**Assignment:** Locate every line in the entries below that contains the string "size", and copy each one out.

**Source material:**
..........
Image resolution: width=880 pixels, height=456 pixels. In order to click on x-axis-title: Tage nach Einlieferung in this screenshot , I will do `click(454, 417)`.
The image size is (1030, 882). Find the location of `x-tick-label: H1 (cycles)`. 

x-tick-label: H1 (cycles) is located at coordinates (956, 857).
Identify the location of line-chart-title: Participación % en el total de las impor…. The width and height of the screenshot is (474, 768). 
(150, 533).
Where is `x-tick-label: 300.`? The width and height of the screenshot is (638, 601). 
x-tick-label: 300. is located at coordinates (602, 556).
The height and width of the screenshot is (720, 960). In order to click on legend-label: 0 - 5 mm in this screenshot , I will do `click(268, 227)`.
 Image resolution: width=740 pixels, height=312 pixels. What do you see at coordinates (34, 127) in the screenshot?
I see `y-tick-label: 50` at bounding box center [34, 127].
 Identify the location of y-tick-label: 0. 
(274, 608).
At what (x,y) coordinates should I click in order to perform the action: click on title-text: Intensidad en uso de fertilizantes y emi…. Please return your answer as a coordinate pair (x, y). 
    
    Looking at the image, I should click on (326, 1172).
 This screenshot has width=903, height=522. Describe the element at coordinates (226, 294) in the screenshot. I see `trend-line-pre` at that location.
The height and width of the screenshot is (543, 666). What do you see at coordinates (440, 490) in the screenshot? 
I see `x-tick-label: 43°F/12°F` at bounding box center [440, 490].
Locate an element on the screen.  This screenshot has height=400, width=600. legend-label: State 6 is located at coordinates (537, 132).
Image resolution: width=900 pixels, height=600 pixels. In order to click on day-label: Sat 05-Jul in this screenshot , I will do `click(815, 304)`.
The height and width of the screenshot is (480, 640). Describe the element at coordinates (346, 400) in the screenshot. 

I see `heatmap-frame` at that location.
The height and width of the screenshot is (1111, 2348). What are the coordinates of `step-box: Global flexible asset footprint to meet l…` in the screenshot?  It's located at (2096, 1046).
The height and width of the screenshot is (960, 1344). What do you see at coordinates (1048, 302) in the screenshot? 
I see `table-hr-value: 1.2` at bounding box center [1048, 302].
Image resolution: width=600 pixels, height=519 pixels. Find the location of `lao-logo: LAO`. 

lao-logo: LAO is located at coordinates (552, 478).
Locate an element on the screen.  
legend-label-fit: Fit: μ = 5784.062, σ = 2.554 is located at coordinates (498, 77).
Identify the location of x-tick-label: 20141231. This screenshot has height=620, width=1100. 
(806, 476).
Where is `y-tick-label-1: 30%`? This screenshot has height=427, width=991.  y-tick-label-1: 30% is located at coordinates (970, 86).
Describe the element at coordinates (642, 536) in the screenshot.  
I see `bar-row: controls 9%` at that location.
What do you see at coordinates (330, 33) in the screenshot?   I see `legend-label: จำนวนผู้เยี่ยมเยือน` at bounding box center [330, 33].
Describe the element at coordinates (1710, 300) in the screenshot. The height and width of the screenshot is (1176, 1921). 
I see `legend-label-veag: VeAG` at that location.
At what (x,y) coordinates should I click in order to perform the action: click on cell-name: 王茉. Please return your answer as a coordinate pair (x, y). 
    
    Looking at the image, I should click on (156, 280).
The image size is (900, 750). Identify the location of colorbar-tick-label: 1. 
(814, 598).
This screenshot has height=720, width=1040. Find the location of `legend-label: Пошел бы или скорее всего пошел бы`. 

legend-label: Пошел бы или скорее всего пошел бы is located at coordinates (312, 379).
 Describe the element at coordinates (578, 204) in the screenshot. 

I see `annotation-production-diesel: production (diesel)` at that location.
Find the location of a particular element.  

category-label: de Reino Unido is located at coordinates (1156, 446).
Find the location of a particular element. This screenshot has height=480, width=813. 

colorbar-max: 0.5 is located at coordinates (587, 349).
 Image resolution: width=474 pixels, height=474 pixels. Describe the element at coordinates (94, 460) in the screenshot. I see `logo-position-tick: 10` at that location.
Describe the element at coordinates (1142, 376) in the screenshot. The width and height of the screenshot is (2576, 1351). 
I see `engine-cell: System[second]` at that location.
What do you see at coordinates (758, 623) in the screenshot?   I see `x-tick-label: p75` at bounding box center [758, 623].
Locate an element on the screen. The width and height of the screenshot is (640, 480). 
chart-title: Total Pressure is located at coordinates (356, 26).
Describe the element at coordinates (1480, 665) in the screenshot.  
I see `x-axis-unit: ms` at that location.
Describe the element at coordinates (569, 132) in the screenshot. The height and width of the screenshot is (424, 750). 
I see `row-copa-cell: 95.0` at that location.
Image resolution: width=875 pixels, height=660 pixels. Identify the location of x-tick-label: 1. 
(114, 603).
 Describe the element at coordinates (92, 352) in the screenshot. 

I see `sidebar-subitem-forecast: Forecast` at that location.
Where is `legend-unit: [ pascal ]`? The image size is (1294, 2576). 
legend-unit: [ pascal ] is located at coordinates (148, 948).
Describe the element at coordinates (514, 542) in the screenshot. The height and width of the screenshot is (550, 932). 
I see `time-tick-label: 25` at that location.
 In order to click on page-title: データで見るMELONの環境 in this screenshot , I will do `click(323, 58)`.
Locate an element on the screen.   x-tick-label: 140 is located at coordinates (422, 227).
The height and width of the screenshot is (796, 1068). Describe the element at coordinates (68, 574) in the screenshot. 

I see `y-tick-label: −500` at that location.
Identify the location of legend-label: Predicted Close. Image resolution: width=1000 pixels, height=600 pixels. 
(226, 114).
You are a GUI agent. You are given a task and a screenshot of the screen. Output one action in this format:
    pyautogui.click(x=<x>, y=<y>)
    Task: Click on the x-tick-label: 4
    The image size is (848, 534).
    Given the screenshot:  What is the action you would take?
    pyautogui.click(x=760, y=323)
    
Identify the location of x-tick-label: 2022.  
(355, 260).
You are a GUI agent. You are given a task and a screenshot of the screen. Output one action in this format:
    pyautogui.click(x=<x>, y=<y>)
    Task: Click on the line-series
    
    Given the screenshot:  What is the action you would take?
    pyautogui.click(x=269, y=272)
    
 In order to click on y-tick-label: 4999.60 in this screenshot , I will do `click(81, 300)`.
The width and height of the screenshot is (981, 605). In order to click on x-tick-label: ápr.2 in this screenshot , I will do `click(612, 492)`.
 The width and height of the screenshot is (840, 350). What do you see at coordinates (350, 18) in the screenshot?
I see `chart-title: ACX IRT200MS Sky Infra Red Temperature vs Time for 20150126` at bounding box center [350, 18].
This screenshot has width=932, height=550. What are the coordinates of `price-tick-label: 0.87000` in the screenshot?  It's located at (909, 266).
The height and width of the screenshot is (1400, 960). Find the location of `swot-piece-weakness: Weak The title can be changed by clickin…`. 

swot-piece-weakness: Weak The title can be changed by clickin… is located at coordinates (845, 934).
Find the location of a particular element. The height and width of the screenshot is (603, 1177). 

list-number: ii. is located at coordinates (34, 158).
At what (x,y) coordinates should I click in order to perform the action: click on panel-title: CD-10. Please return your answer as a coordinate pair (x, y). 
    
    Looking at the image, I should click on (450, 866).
..........
**Written answer:**
The image size is (1030, 882). Find the location of `x-tick-label: H1 (cycles)`. 
The image size is (900, 750). Identify the location of colorbar-tick-label: 1. 
Where is `legend-unit: [ pascal ]`? The image size is (1294, 2576). 
    The image size is (848, 534).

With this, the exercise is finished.